EXERCISE:
Your answer should be the lines below from the one holding "Given: Click the 退出 logout link" through the one holding "Task: Click the 'user", copied exactly and with nothing else.

INFORMATION:
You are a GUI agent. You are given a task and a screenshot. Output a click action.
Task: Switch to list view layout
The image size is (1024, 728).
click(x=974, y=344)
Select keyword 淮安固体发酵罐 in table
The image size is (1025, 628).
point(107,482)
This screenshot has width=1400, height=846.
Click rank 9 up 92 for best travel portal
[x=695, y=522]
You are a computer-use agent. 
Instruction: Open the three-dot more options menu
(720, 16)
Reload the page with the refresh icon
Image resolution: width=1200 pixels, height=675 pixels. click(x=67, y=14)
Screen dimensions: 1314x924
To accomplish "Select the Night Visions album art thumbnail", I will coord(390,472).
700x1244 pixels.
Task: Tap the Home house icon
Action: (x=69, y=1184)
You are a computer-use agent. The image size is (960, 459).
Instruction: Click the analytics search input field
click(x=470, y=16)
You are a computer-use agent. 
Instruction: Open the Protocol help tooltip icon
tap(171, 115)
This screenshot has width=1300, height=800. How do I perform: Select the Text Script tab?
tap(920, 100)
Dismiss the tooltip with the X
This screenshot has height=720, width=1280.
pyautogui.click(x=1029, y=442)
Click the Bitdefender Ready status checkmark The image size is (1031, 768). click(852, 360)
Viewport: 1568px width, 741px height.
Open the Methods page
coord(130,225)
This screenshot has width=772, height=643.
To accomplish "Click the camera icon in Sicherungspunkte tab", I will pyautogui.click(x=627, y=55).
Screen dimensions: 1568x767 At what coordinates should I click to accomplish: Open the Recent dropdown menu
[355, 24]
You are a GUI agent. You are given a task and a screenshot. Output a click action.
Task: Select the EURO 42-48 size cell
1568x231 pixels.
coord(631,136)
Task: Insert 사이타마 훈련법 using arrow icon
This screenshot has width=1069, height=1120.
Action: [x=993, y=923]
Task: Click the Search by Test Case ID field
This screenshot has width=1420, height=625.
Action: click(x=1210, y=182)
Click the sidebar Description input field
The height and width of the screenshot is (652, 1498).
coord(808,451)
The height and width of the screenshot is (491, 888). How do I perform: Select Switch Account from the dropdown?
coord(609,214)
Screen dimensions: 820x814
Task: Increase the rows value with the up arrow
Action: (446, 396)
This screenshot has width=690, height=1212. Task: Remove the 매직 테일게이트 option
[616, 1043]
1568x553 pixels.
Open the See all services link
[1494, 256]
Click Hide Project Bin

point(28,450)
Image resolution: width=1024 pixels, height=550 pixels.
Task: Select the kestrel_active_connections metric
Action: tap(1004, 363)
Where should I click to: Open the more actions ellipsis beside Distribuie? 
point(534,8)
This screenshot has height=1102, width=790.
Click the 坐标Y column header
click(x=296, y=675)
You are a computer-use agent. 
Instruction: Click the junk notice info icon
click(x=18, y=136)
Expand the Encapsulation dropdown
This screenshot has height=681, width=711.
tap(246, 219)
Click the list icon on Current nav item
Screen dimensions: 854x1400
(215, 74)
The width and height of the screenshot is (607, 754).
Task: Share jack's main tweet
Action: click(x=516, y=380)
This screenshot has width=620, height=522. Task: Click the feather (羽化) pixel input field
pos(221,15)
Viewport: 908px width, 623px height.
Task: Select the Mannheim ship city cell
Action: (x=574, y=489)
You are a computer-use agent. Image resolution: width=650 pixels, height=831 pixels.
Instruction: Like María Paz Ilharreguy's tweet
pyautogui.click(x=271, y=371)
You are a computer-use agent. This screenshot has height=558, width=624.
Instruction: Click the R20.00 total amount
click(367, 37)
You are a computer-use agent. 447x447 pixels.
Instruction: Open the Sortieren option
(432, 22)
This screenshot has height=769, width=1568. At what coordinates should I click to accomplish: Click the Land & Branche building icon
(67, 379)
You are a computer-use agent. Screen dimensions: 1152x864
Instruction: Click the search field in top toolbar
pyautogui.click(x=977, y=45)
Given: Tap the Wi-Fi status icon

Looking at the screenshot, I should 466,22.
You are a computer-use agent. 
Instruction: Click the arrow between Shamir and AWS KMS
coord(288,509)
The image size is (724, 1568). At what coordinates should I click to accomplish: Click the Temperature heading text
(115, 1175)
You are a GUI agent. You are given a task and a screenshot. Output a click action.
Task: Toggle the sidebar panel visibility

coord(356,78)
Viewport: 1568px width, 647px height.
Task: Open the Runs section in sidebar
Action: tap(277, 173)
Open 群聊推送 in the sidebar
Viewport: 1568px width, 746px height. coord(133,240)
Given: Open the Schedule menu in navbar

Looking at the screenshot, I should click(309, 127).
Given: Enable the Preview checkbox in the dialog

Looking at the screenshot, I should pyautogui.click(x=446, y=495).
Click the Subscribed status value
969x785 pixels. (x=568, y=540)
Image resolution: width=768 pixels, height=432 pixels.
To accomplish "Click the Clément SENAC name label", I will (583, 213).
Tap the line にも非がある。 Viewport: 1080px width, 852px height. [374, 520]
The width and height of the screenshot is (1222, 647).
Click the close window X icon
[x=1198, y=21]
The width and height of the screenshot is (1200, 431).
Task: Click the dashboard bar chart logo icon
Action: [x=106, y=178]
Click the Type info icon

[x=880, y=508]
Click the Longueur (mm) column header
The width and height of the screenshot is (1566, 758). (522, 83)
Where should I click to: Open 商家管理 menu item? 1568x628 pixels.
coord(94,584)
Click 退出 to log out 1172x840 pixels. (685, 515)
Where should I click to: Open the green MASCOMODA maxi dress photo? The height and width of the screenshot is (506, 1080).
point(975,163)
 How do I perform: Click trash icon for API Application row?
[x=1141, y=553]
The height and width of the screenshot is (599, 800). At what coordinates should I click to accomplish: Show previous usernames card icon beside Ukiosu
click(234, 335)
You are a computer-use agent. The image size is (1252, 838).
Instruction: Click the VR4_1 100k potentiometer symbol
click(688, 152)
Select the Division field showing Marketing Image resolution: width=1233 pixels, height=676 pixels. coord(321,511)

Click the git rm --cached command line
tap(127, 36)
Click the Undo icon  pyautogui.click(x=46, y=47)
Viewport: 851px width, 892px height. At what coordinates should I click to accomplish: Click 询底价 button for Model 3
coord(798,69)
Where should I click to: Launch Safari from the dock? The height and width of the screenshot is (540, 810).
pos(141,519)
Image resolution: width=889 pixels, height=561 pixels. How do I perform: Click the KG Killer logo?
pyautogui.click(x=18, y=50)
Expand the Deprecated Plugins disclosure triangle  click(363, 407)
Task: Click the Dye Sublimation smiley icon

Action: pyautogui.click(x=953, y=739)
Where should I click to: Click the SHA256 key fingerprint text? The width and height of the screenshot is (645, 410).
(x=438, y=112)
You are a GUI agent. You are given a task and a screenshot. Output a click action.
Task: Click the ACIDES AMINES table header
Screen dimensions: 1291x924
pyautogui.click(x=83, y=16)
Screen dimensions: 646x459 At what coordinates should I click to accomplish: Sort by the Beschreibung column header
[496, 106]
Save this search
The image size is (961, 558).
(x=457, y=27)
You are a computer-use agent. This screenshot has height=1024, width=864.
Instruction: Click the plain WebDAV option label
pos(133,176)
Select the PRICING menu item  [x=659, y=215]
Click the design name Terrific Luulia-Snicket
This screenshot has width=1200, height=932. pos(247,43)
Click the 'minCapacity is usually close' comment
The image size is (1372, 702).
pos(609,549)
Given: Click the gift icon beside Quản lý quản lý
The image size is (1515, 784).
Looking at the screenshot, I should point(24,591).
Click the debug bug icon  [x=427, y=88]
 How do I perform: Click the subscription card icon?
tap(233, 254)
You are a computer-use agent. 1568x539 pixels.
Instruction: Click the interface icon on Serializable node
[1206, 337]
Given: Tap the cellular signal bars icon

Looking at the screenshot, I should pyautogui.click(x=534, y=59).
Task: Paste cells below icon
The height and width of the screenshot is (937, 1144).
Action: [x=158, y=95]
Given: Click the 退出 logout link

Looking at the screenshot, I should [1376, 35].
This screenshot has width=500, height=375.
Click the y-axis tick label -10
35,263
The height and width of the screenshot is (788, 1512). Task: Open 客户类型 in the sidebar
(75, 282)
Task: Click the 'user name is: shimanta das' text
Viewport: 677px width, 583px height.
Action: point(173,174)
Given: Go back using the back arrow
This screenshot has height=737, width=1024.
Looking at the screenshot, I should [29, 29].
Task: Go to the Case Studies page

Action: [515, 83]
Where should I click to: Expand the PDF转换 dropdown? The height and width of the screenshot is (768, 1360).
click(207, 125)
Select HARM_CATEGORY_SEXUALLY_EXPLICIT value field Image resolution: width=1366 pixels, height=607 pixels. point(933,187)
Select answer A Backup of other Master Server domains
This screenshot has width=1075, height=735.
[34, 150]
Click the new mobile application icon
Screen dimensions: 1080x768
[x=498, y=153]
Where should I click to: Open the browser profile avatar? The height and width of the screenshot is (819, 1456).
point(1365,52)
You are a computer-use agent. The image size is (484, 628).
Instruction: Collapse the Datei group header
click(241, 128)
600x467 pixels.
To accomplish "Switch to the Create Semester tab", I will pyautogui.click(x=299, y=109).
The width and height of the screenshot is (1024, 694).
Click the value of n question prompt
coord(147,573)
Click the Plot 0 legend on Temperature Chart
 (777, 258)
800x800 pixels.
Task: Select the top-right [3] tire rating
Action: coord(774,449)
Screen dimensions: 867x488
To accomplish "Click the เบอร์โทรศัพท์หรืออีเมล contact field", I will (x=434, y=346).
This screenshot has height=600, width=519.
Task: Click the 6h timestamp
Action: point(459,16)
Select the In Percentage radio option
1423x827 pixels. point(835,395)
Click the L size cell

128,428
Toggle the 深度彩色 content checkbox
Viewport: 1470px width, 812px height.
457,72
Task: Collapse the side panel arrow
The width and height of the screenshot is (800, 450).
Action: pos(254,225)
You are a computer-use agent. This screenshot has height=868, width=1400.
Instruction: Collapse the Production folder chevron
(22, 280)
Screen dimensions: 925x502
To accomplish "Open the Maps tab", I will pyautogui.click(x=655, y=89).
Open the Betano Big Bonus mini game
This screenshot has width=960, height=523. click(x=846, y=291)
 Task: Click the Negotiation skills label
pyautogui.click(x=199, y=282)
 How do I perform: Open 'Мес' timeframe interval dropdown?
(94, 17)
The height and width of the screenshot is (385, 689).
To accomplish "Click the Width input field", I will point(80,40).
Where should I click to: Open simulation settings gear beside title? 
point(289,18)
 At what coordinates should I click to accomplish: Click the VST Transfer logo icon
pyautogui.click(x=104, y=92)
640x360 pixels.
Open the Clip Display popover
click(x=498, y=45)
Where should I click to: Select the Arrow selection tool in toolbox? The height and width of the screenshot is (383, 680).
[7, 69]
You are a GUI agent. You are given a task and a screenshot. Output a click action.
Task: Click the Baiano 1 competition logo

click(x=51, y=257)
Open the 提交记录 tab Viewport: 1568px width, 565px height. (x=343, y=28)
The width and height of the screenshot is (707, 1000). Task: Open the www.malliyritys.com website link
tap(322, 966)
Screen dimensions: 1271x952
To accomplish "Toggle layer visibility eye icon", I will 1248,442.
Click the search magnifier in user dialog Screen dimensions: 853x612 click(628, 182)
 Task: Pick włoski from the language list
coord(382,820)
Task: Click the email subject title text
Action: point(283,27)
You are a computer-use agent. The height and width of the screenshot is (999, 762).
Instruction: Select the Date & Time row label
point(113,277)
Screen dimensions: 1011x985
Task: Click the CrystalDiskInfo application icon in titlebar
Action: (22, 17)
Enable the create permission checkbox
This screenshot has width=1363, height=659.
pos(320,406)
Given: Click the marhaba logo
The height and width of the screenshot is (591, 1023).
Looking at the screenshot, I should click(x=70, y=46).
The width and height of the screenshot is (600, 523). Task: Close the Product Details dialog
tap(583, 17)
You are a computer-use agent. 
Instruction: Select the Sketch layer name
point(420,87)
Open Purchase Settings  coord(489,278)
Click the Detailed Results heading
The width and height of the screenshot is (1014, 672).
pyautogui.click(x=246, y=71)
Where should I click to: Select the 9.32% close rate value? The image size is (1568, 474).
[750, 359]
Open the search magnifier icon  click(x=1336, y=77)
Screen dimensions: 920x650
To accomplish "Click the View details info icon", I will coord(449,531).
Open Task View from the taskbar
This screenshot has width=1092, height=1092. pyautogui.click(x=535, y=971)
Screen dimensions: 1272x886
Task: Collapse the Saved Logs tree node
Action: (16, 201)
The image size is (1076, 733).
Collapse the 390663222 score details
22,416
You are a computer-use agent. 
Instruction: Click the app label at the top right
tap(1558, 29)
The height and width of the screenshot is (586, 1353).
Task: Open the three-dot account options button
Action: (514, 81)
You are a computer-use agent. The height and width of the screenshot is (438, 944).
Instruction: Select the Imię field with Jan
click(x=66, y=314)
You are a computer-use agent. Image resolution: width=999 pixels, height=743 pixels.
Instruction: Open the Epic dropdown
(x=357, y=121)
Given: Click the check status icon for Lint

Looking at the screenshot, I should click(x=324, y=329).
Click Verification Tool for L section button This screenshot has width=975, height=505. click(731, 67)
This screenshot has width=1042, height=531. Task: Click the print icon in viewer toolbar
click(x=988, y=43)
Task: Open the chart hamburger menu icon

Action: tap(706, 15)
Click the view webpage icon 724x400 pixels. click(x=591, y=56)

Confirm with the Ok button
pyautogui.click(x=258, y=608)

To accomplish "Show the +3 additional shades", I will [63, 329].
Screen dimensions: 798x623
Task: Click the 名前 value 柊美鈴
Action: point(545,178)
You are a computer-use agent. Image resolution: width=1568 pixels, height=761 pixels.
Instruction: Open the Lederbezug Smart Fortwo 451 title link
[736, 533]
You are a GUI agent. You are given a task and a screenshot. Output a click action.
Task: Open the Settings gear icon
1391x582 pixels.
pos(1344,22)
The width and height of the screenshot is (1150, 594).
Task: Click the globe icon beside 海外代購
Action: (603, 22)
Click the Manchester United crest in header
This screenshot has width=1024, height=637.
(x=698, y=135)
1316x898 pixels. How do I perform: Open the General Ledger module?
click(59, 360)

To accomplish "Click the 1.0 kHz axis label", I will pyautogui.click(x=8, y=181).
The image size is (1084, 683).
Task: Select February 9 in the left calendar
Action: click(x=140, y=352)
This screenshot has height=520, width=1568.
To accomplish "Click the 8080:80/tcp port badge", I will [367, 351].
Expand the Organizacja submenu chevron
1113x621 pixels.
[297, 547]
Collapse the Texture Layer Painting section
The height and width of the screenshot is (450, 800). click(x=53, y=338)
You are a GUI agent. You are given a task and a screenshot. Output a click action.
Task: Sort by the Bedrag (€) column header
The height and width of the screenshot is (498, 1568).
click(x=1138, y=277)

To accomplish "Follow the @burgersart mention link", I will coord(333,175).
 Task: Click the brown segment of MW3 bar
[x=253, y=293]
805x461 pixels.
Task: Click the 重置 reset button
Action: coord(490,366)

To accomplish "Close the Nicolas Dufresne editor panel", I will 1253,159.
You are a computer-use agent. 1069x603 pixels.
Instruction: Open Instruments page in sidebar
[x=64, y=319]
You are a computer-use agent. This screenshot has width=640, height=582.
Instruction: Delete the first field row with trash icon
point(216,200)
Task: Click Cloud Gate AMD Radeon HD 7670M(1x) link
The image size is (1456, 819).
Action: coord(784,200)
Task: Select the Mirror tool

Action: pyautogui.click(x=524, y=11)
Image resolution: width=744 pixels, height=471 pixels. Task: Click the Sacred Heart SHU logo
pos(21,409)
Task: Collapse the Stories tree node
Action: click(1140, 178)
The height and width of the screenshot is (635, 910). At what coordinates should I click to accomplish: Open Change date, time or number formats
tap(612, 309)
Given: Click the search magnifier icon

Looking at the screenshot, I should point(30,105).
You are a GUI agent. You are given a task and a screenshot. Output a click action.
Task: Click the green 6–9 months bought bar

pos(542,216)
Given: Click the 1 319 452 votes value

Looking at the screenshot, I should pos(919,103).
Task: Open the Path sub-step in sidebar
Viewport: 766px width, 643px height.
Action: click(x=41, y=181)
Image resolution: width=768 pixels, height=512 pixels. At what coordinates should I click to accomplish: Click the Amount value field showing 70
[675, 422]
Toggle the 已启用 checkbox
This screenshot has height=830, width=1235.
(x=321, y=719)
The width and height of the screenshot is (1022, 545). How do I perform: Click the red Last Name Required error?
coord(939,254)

SOLUTION FOR THIS EXERCISE:
Given: Click the 退出 logout link

Looking at the screenshot, I should [1376, 35].
This screenshot has width=500, height=375.
Click the y-axis tick label -10
35,263
The height and width of the screenshot is (788, 1512). Task: Open 客户类型 in the sidebar
(75, 282)
Task: Click the 'user name is: shimanta das' text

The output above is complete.